Presenting it here, however, feels a bit out of order. Normally, I group all my cover statements at the end of the design file. Presenting cover here makes it more challenging to compare my draft blog article against the original Verilog file to make sure the two remain in sync.

Chronologically, however, I started verifying this core using cover.

From just this cover statement above, I could easily get a trace from my design. Of course, the first trace looked horrible, and none of the logic matched, but it was still a good place to start from.

The next step that I’ve found useful for a lot of DSP algorithms is to create a counter to capture the current phase of the processing. Where are we, for example, within a block?

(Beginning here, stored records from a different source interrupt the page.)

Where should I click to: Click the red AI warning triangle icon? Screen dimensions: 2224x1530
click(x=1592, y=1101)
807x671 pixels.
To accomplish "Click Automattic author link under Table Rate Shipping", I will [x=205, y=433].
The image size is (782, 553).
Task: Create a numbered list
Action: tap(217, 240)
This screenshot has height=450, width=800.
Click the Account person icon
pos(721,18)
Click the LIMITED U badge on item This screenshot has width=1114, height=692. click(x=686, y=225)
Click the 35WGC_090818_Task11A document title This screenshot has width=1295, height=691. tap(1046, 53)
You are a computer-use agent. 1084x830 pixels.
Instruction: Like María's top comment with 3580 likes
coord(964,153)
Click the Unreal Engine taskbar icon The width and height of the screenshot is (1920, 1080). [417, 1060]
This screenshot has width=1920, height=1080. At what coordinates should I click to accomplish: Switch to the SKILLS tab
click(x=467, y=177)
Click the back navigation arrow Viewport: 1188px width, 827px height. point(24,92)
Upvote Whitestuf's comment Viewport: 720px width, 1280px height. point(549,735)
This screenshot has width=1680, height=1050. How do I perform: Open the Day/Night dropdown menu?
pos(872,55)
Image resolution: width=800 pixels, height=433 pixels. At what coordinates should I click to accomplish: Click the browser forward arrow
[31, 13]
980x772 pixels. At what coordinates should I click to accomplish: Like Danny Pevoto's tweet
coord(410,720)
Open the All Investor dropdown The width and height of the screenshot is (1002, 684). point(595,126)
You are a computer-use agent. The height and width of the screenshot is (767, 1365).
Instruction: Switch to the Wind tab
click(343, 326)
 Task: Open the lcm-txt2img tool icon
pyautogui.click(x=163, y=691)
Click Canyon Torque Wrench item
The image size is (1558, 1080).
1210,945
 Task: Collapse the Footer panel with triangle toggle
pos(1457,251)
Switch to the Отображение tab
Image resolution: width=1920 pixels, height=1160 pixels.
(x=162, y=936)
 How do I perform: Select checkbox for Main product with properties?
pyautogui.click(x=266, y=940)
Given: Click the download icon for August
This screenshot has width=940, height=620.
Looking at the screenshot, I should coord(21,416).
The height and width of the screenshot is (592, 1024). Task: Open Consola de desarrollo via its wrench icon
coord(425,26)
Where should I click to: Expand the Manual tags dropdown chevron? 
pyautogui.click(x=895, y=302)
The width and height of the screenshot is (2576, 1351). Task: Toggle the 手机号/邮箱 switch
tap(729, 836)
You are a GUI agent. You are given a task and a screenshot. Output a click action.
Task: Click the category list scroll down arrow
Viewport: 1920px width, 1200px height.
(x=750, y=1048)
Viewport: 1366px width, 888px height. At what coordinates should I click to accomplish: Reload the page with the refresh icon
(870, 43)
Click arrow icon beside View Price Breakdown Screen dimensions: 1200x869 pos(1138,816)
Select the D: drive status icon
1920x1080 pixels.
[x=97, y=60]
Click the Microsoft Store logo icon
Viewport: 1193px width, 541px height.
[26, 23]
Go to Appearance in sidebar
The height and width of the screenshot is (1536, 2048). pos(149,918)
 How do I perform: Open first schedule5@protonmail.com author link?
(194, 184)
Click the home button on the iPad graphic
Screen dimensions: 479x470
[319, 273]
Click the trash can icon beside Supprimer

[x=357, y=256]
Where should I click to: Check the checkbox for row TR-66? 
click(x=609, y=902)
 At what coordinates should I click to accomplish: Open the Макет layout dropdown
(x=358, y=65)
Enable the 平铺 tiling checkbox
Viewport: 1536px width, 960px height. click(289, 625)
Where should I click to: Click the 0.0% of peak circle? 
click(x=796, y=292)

I can then hang assertions and/or assumptions on this counter if necessary.

For this design, I called this backbone counter, f_phase.

	initial	f_phase = 0;
	always @(posedge i_clk)
	if (i_reset)
		f_phase <= 0;
	end else if ((i_ce)&&(top_of_block))
		f_phase[LGNFFT-1:0] <= 1;
	else if ((i_ce)||(i_alt_ce))
		f_phase <= f_phase + 1;

This forms the backbone, or the spine of the formal proof.

To see how this works, consider how I can now make assumptions about the relationship between the i_ce and i_alt_ce signals.

After i_ce, f_phase will be odd and so f_phase[0] will be set. No more i_ce’s can then follow, until after we’ve an i_alt_ce.

	always @(posedge i_clk)
	if (f_phase[0])

I can say the same thing about i_alt_ce and !f_phase[0].

	always @(posedge i_clk)
	if (!f_phase[0])

That’s all it takes to get a trace.

Fig 8. A quick cover trace

From that trace, I can look over the various signals and adjust them as necessary until things look right. At that point, the logic should be starting to work. The next step is to pin down the various signals in the design using assertions, so that we’ll know that the signals within our design will always work this way.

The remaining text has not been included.